4, clone's preparation and screening
The supernatant liquor that the step 3 of take obtains is template, and SAU-LA is that primer carries out pcr amplification.Amplified production reclaims with PCR product purification test kit, is connected to PMD18-T carrier (purchased from Dalian TaKaRa company, article No. D109A), is converted into DH5 α competent cell (purchased from Dalian TaKaRa company, article No. D109A).Converted product is coated to the LBAmp containing X-gal and IPTG
+on flat board, be inverted in incubated overnight in 37 ℃ of incubators.
Picking white bacterial plaque, is inoculated into 500 μ L containing Amp
+lB liquid nutrient medium in, in 37 ℃ of shaking table incubated overnight.Then take bacterium liquid as template, utilize PMD18-T carrier primer M13-47 and RV-M to be respectively upstream and downstream primer and carry out pcr amplification, detect positive colony.
Three, microsatellite sequence mensuration, analysis and Auele Specific Primer design
With PMD18-T carrier primer M13-47, as sequencing primer, the positive colony by clip size between 300~800bp checks order.Institute's calling sequence is found micro-satellite with TRF software and is repeated after check and correction, choose core and repeat the equal >50bp of both sides sequence, and the microsatellite sequence that multiplicity is <100 time is as alternative site, with Primer Primere5.0 software design micro-satellite primers.Primer annealing temperature is controlled at more than 50 ℃, and PCR product length is controlled between 150~500bp.
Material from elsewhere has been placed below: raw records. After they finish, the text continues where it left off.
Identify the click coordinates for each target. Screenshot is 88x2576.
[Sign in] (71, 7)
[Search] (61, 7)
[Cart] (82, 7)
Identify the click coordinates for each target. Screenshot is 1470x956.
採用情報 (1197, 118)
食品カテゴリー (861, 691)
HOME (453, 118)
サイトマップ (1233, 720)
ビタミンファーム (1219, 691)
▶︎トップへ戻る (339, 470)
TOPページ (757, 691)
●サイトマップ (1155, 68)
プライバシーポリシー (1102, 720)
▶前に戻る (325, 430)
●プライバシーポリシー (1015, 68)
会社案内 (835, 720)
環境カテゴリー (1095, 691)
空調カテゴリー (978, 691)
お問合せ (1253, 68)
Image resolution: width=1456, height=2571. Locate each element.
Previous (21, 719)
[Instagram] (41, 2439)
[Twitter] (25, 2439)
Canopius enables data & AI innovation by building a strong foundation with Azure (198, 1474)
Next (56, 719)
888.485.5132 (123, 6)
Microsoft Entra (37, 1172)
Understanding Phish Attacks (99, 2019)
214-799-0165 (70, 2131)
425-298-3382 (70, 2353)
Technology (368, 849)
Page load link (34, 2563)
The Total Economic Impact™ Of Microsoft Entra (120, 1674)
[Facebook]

8 microsatellite locus tSb-SSR3, tSb-SSR12, tSb-SSR15, tSb-SSR19, tSb-SSR30, tSb-SSR33, tSb-SSR36, the primer sequence of tSb-SSR48, core repeat, annealing temperature is as shown in table 1.
A table 1.8 microsatellite locus specific primer sequence, core repeat and annealing temperature
In table, F represents upstream primer, and R represents downstream primer.
Four, micro-satellite primers increases in Sacalis bealei colony
Utilize microsatellite locus Auele Specific Primer of the present invention to carry out pcr amplification to 33 Sacalis bealei samples.PCR reaction system is as shown in table 2:
Table 2.PCR reaction system
PCR response procedures is as shown in table 3.
Table 3.PCR response procedures
Five, native polyacrylamide gel electrophoresis detects PCR product
1, reagent preparation:
10 * TBE: take 54.495gTris, 27.81g boric acid, 14.615gEDTA, pH is adjusted to 8.0~8.2, is settled to 500ml(final concentration 0.9mol/LTris, 0.9mol/L boric acid, 0.1mol/LEDTA), and autoclaving, room temperature preservation is standby;
30% collagen solution: take acrylamide 29g, N, N ' methylene-bisacrylamide 1g, adds ultrapure water and dissolves, and is settled to 100mL, is placed in brown bottle and saves backup;
10%APS: take ammonium persulphate 0.1g, add 1mL ultrapure water and dissolve ,-20 ℃ of preservations, need to used fresh preparation within a week;
Staining fluid: the Silver Nitrate that takes 0.5g is dissolved in (final concentration 0.1%) in 500mL pure water, saves backup in brown bottle;
Nitrite ion: weighing sodium hydroxide 10g, is dissolved in (final concentration is 2%) in 500mL pure water, adds 0.5mL formaldehyde before use.
2, glue:
According to the formulated of table 4 10% non-denaturing polyacrylamide gel.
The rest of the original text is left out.